Backend Engineering |

Webhook Design Patterns: How I Built a System That Never Loses an Event

Learn reliable webhook patterns including retry strategies, idempotency, signature verification, and dead letter queues with production code examples.

By SouvenirList

Last year, our payment provider silently dropped three webhook notifications over a weekend. Three customers paid for their subscriptions, but our system never activated their accounts. We did not find out until Monday morning when the support queue exploded with angry tickets. The total revenue at risk was small, but the trust damage was enormous.

That incident forced me to rethink everything about how we handle webhooks. The default approach — spin up an endpoint, parse the JSON, do some work — is dangerously fragile. Webhooks are fire-and-forget by design, which means if your receiver fails, the sender usually does not care. The responsibility for reliability falls entirely on you.

This guide covers the patterns I have built and battle-tested for making webhook systems that never lose an event, even when things go wrong.

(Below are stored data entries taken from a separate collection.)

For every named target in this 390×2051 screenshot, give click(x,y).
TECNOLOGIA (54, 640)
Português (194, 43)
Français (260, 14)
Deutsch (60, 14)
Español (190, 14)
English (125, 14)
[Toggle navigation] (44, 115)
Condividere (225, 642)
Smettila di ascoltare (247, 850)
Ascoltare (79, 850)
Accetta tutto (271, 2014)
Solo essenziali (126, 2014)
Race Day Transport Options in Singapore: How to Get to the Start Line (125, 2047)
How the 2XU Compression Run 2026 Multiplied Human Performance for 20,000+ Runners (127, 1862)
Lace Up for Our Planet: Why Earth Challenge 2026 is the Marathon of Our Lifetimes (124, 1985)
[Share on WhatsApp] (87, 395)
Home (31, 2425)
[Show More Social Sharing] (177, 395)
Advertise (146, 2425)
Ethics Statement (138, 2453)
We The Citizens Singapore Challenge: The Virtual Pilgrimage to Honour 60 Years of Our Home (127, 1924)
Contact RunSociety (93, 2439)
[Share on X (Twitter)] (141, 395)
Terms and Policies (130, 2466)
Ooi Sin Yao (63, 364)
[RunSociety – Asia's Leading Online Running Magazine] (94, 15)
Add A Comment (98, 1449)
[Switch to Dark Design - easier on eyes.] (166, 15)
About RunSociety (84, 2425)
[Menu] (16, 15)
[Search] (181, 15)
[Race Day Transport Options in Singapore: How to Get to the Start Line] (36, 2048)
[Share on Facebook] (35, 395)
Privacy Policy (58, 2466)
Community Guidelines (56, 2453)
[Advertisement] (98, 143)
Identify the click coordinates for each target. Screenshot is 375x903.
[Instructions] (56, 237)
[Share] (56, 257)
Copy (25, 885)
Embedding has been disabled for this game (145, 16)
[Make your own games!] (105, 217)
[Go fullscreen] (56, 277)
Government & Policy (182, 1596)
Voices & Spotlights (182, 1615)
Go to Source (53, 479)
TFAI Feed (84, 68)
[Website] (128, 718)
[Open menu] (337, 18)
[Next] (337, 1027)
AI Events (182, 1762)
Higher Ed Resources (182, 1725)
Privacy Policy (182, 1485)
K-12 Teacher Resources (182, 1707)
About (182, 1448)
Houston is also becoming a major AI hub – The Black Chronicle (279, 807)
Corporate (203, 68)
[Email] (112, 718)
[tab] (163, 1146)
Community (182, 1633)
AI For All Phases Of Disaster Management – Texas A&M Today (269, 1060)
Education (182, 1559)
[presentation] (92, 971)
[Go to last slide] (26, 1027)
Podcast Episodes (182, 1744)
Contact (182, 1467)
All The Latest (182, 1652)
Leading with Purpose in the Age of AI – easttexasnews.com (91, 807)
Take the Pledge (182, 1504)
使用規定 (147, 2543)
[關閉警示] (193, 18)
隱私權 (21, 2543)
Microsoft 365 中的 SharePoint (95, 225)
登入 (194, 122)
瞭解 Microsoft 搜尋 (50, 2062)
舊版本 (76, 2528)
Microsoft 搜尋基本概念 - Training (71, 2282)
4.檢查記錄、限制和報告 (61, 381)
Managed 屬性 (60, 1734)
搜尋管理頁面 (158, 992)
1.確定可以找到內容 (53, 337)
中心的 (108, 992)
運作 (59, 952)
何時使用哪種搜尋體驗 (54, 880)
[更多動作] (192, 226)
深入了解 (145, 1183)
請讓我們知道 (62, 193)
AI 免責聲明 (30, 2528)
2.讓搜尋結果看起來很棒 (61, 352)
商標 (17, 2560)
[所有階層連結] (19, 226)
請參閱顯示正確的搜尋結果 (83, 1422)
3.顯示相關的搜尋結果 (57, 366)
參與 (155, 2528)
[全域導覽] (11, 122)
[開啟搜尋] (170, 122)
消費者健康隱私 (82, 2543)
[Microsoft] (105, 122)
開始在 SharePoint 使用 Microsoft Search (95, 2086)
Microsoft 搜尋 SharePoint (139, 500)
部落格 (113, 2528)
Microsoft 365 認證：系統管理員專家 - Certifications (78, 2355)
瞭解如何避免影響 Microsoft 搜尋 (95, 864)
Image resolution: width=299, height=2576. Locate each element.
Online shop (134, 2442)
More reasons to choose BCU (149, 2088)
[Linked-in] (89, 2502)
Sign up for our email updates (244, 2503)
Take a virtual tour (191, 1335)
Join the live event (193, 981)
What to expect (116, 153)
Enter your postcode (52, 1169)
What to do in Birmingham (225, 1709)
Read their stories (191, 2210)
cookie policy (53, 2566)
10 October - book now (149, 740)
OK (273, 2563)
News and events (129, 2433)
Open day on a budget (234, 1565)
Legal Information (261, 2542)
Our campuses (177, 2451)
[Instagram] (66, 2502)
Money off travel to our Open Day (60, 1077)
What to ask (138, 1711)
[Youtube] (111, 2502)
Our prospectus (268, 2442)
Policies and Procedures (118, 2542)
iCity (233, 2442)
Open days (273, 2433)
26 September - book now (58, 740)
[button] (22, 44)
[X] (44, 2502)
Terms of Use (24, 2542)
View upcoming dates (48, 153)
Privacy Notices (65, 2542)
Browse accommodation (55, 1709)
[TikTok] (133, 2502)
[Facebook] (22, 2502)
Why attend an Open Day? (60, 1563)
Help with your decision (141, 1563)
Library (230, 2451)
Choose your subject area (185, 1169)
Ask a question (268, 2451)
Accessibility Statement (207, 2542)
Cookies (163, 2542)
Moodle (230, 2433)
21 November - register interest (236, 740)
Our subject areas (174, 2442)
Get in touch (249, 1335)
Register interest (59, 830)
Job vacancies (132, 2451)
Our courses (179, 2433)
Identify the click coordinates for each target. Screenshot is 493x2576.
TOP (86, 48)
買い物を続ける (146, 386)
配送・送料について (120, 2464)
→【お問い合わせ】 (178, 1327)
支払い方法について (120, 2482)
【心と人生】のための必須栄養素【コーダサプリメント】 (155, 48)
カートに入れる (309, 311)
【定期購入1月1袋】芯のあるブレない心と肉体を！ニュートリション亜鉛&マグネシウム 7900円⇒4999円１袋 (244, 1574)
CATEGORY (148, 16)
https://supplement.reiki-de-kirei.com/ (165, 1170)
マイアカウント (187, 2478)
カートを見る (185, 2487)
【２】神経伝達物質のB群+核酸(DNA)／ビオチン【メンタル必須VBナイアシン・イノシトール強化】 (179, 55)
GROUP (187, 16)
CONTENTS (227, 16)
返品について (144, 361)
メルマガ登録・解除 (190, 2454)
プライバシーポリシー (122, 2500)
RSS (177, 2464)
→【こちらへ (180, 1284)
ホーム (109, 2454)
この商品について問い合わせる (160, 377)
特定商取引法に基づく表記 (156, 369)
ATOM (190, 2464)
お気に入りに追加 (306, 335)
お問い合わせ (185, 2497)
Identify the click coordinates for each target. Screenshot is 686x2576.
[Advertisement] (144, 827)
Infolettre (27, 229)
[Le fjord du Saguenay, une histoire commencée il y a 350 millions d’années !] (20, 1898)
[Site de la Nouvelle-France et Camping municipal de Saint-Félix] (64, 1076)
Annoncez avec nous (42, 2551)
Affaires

TL;DR — Webhook Reliability Patterns

PatternWhat It SolvesComplexityPriority
Signature VerificationPrevents spoofed eventsLowCritical
Respond First, Process LaterAvoids sender timeoutsLowCritical
Idempotency KeysPrevents duplicate processingMediumHigh
Exponential Retry with BackoffHandles transient failuresMediumHigh
Dead Letter QueueCaptures permanently failed eventsMediumHigh
Event Log TableEnables audit and replayMediumMedium
Circuit BreakerPrevents cascade failuresHighMedium

If you implement nothing else: verify signatures, respond with 200 immediately, and store the raw payload before processing.


Why Webhooks Are Harder Than They Look

On the surface, a webhook receiver is the simplest backend code you will ever write. Accept a POST request, read the body, do something with it. Five lines of code in any framework.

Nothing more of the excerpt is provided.